Text and item location lines:
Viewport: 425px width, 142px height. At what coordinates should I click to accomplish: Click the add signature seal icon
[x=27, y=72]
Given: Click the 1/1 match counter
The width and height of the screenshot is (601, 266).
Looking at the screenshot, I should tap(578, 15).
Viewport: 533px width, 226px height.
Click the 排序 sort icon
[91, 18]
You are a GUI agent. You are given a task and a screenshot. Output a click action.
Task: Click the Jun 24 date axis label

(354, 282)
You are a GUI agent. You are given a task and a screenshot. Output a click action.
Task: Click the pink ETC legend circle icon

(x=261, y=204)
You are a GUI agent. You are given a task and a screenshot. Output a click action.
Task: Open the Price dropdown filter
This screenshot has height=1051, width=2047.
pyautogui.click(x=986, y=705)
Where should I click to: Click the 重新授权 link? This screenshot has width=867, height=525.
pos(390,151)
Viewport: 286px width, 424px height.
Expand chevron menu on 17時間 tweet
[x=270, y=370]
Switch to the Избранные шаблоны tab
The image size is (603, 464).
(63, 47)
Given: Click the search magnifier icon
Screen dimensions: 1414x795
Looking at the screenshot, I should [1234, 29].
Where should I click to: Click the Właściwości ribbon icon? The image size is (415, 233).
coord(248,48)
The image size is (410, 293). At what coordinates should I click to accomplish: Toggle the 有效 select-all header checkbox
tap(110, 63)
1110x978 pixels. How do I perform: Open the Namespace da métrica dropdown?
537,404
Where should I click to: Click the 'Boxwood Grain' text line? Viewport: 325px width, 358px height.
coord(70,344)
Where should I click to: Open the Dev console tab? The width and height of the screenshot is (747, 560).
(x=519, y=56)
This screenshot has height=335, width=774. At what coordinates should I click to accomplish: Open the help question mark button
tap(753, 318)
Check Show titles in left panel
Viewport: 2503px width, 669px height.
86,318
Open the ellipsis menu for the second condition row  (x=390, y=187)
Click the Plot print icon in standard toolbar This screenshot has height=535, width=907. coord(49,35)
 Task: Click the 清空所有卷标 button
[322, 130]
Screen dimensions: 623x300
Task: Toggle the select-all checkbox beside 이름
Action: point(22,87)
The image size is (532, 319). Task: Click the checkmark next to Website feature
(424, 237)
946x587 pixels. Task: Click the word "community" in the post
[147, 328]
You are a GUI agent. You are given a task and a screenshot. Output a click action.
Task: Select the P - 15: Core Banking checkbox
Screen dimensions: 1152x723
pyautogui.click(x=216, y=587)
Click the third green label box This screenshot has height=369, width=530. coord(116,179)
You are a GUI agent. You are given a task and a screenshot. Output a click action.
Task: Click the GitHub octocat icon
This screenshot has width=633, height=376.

### THE EXERCISE
Present everything from the first of the lines down to the line containing "pyautogui.click(x=986, y=705)" as a Markdown table with a Row column for the row number and a Line column for the line itself, leaving out blank lines.

### FINAL ANSWER
| Row | Line |
|---|---|
| 1 | Viewport: 425px width, 142px height. At what coordinates should I click to accomplish: Click the add signature seal icon |
| 2 | [x=27, y=72] |
| 3 | Given: Click the 1/1 match counter |
| 4 | The width and height of the screenshot is (601, 266). |
| 5 | Looking at the screenshot, I should tap(578, 15). |
| 6 | Viewport: 533px width, 226px height. |
| 7 | Click the 排序 sort icon |
| 8 | [91, 18] |
| 9 | You are a GUI agent. You are given a task and a screenshot. Output a click action. |
| 10 | Task: Click the Jun 24 date axis label |
| 11 | (354, 282) |
| 12 | You are a GUI agent. You are given a task and a screenshot. Output a click action. |
| 13 | Task: Click the pink ETC legend circle icon |
| 14 | (x=261, y=204) |
| 15 | You are a GUI agent. You are given a task and a screenshot. Output a click action. |
| 16 | Task: Open the Price dropdown filter |
| 17 | This screenshot has height=1051, width=2047. |
| 18 | pyautogui.click(x=986, y=705) |